───── Records for this task
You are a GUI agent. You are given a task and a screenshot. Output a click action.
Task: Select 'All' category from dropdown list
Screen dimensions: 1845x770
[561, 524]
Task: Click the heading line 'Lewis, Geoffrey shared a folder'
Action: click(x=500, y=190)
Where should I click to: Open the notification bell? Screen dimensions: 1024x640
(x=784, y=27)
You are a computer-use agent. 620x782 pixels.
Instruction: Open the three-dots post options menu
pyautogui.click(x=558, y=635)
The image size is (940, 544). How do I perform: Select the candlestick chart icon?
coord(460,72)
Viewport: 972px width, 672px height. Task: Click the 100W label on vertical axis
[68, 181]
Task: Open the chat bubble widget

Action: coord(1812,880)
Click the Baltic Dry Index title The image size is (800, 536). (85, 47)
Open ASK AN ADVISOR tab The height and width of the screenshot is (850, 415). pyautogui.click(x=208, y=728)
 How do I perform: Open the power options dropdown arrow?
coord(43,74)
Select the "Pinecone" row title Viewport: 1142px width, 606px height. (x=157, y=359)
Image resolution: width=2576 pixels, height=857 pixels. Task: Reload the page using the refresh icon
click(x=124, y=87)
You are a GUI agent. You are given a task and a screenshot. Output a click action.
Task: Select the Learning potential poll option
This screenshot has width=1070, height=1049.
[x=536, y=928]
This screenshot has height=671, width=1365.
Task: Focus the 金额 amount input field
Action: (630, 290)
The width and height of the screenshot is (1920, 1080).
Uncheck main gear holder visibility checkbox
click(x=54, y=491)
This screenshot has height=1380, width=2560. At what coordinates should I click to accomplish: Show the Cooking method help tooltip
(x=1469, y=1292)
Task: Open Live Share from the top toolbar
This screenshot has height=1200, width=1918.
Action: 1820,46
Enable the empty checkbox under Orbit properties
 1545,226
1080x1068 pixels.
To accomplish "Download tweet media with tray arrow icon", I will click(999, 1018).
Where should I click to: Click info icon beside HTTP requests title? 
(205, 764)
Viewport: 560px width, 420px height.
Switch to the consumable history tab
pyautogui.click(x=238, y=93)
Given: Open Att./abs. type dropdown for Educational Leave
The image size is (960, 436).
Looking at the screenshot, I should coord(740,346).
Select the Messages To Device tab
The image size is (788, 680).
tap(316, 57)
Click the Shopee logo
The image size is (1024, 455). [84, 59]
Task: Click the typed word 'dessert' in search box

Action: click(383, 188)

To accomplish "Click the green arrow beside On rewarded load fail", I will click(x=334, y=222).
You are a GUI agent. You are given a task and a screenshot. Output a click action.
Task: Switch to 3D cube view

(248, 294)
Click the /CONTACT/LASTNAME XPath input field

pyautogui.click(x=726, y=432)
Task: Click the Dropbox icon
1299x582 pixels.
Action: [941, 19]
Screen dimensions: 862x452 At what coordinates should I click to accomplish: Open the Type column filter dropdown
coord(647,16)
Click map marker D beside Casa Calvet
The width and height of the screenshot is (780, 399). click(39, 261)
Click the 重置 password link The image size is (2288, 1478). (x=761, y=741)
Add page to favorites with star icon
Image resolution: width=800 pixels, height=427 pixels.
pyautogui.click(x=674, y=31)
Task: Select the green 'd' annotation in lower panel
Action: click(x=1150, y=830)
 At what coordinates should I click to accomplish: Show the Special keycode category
──────────
→ Problem description
Copy every line of the entries above that contains the word "what", with matching case.

→ Written solution
This screenshot has height=1380, width=2560. At what coordinates should I click to accomplish: Show the Cooking method help tooltip
Screen dimensions: 862x452 At what coordinates should I click to accomplish: Open the Type column filter dropdown
 At what coordinates should I click to accomplish: Show the Special keycode category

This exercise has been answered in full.